PROBLEM: Swap "computer-use agent" for "desktop agent" everywhere it appears in the entries below, and give all the entries again with nothing else changed.

EXTRACTED INFORMATION:
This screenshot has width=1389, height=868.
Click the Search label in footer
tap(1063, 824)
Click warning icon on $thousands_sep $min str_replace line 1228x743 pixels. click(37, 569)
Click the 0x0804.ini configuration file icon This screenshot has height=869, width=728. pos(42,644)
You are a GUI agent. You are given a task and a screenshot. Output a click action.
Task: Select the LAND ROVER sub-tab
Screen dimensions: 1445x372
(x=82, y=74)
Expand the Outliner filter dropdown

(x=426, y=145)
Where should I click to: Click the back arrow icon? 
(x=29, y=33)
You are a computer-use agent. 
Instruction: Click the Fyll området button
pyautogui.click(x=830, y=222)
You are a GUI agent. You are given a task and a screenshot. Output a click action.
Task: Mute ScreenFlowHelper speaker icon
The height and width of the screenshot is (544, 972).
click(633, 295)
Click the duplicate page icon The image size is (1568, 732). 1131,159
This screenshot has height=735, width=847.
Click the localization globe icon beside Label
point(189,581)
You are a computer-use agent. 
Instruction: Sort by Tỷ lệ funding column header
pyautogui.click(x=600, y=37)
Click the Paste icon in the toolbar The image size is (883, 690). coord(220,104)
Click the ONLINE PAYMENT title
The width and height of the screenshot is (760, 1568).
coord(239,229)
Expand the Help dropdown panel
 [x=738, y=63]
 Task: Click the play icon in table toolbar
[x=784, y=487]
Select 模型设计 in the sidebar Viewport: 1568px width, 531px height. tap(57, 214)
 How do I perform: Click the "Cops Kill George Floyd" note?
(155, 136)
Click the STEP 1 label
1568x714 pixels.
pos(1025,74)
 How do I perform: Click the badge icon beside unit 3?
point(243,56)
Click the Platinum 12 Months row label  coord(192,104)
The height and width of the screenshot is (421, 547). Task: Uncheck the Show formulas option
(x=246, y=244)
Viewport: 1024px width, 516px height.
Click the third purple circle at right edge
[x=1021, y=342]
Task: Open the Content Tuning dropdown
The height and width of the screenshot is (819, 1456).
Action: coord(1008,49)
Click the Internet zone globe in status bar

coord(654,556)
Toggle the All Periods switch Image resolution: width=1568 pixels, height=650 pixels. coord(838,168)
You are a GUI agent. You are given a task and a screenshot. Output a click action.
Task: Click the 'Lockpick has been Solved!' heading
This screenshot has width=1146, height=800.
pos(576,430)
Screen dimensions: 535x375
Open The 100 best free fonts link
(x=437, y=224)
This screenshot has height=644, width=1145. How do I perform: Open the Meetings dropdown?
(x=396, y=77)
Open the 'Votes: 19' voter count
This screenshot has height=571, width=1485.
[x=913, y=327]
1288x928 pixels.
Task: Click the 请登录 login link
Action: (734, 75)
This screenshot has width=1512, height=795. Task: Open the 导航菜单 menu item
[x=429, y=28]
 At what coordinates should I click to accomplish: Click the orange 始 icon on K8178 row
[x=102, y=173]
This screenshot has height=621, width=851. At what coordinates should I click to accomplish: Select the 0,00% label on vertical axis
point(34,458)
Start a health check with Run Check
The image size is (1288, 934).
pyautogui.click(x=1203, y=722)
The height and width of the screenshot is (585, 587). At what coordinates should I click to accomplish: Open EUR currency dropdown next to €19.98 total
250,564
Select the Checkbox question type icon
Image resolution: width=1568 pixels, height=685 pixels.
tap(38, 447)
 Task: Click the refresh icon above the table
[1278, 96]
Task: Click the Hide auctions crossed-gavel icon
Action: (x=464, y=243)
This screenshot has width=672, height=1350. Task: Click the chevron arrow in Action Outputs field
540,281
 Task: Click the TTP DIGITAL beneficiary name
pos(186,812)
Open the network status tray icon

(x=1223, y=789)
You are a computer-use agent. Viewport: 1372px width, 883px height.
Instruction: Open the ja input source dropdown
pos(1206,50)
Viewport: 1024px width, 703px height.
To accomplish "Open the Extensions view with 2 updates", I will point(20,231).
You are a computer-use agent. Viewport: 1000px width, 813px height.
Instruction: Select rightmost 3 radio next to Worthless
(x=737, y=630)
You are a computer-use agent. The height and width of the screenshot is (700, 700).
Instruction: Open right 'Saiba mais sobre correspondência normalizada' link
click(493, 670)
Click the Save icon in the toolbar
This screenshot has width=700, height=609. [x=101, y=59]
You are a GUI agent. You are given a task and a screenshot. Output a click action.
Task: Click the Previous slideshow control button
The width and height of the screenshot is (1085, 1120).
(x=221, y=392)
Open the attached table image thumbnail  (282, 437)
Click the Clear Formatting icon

SOLVED PROBLEM:
This screenshot has width=1389, height=868.
Click the Search label in footer
tap(1063, 824)
Click warning icon on $thousands_sep $min str_replace line 1228x743 pixels. click(37, 569)
Click the 0x0804.ini configuration file icon This screenshot has height=869, width=728. pos(42,644)
You are a GUI agent. You are given a task and a screenshot. Output a click action.
Task: Select the LAND ROVER sub-tab
Screen dimensions: 1445x372
(x=82, y=74)
Expand the Outliner filter dropdown

(x=426, y=145)
Where should I click to: Click the back arrow icon? 
(x=29, y=33)
You are a desktop agent. 
Instruction: Click the Fyll området button
pyautogui.click(x=830, y=222)
You are a GUI agent. You are given a task and a screenshot. Output a click action.
Task: Mute ScreenFlowHelper speaker icon
The height and width of the screenshot is (544, 972).
click(633, 295)
Click the duplicate page icon The image size is (1568, 732). 1131,159
This screenshot has height=735, width=847.
Click the localization globe icon beside Label
point(189,581)
You are a desktop agent. 
Instruction: Sort by Tỷ lệ funding column header
pyautogui.click(x=600, y=37)
Click the Paste icon in the toolbar The image size is (883, 690). coord(220,104)
Click the ONLINE PAYMENT title
The width and height of the screenshot is (760, 1568).
coord(239,229)
Expand the Help dropdown panel
 [x=738, y=63]
 Task: Click the play icon in table toolbar
[x=784, y=487]
Select 模型设计 in the sidebar Viewport: 1568px width, 531px height. tap(57, 214)
 How do I perform: Click the "Cops Kill George Floyd" note?
(155, 136)
Click the STEP 1 label
1568x714 pixels.
pos(1025,74)
 How do I perform: Click the badge icon beside unit 3?
point(243,56)
Click the Platinum 12 Months row label  coord(192,104)
The height and width of the screenshot is (421, 547). Task: Uncheck the Show formulas option
(x=246, y=244)
Viewport: 1024px width, 516px height.
Click the third purple circle at right edge
[x=1021, y=342]
Task: Open the Content Tuning dropdown
The height and width of the screenshot is (819, 1456).
Action: coord(1008,49)
Click the Internet zone globe in status bar

coord(654,556)
Toggle the All Periods switch Image resolution: width=1568 pixels, height=650 pixels. coord(838,168)
You are a GUI agent. You are given a task and a screenshot. Output a click action.
Task: Click the 'Lockpick has been Solved!' heading
This screenshot has width=1146, height=800.
pos(576,430)
Screen dimensions: 535x375
Open The 100 best free fonts link
(x=437, y=224)
This screenshot has height=644, width=1145. How do I perform: Open the Meetings dropdown?
(x=396, y=77)
Open the 'Votes: 19' voter count
This screenshot has height=571, width=1485.
[x=913, y=327]
1288x928 pixels.
Task: Click the 请登录 login link
Action: (734, 75)
This screenshot has width=1512, height=795. Task: Open the 导航菜单 menu item
[x=429, y=28]
 At what coordinates should I click to accomplish: Click the orange 始 icon on K8178 row
[x=102, y=173]
This screenshot has height=621, width=851. At what coordinates should I click to accomplish: Select the 0,00% label on vertical axis
point(34,458)
Start a health check with Run Check
The image size is (1288, 934).
pyautogui.click(x=1203, y=722)
The height and width of the screenshot is (585, 587). At what coordinates should I click to accomplish: Open EUR currency dropdown next to €19.98 total
250,564
Select the Checkbox question type icon
Image resolution: width=1568 pixels, height=685 pixels.
tap(38, 447)
 Task: Click the refresh icon above the table
[1278, 96]
Task: Click the Hide auctions crossed-gavel icon
Action: (x=464, y=243)
This screenshot has width=672, height=1350. Task: Click the chevron arrow in Action Outputs field
540,281
 Task: Click the TTP DIGITAL beneficiary name
pos(186,812)
Open the network status tray icon

(x=1223, y=789)
You are a desktop agent. Viewport: 1372px width, 883px height.
Instruction: Open the ja input source dropdown
pos(1206,50)
Viewport: 1024px width, 703px height.
To accomplish "Open the Extensions view with 2 updates", I will point(20,231).
You are a desktop agent. Viewport: 1000px width, 813px height.
Instruction: Select rightmost 3 radio next to Worthless
(x=737, y=630)
You are a desktop agent. The height and width of the screenshot is (700, 700).
Instruction: Open right 'Saiba mais sobre correspondência normalizada' link
click(493, 670)
Click the Save icon in the toolbar
This screenshot has width=700, height=609. [x=101, y=59]
You are a GUI agent. You are given a task and a screenshot. Output a click action.
Task: Click the Previous slideshow control button
The width and height of the screenshot is (1085, 1120).
(x=221, y=392)
Open the attached table image thumbnail  (282, 437)
Click the Clear Formatting icon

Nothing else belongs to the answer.